_Records_:

__________

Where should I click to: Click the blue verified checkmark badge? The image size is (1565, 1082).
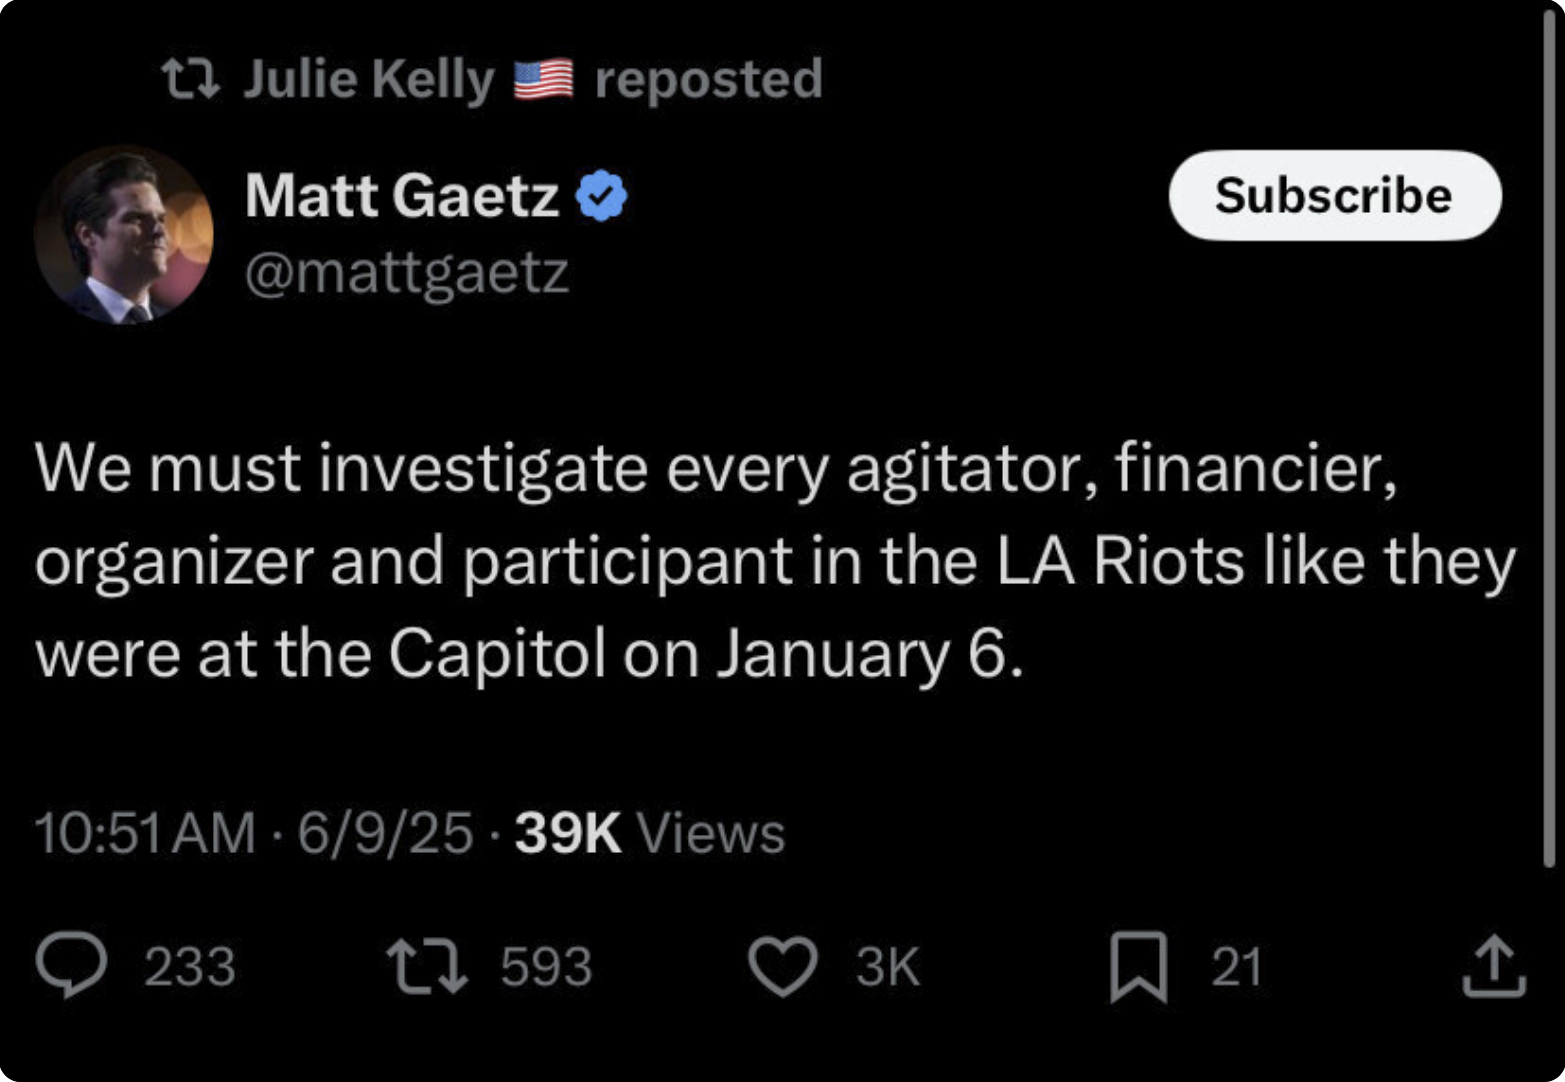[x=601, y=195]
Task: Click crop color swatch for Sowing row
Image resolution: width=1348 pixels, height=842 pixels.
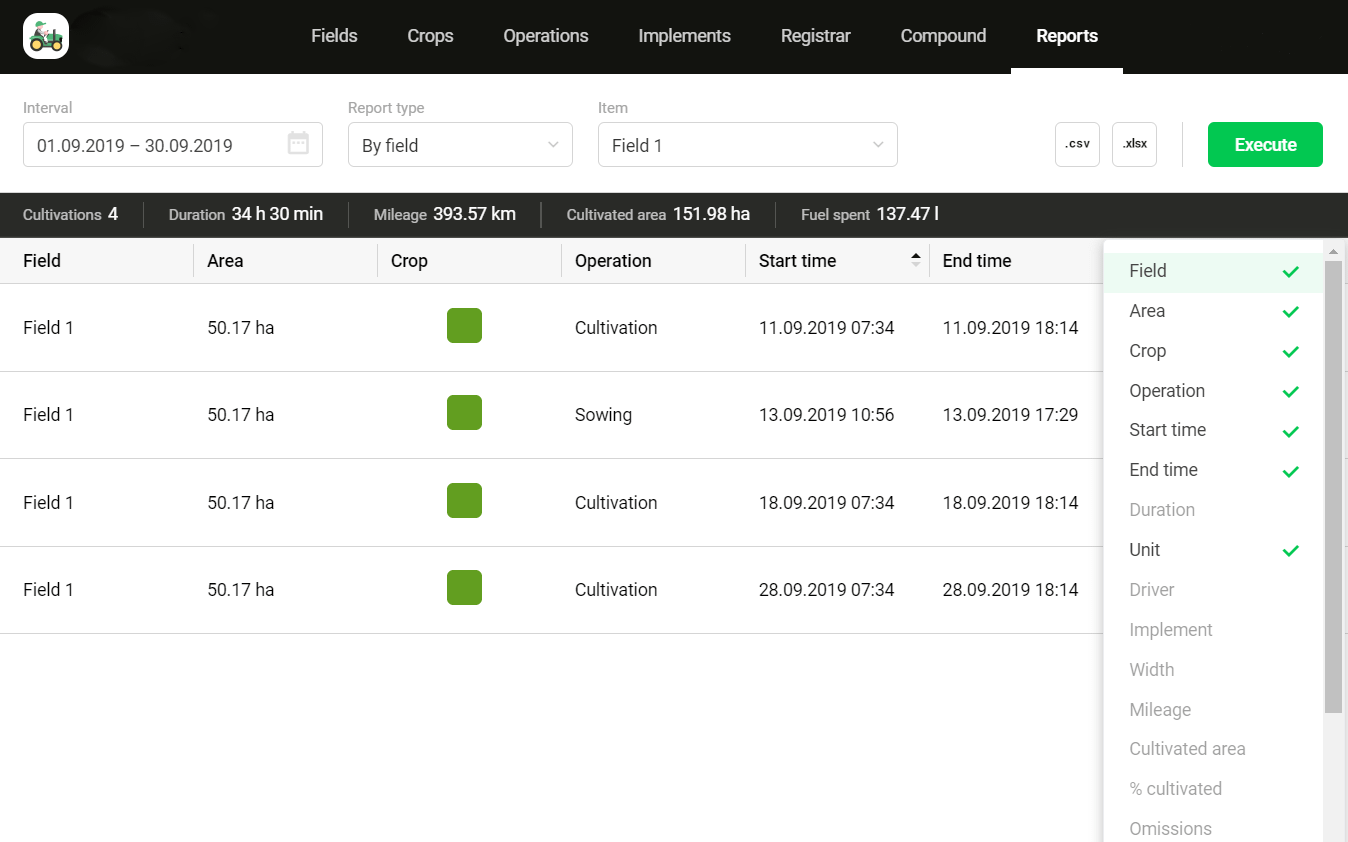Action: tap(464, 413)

__________

_What you need to do_:
With the pictures excluded, retype exactly the lines from the one containing "Task: Click crop color swatch for Sowing row" through the last line of the listing, both ends included.

_Result of this task_:
Task: Click crop color swatch for Sowing row
Image resolution: width=1348 pixels, height=842 pixels.
Action: tap(464, 413)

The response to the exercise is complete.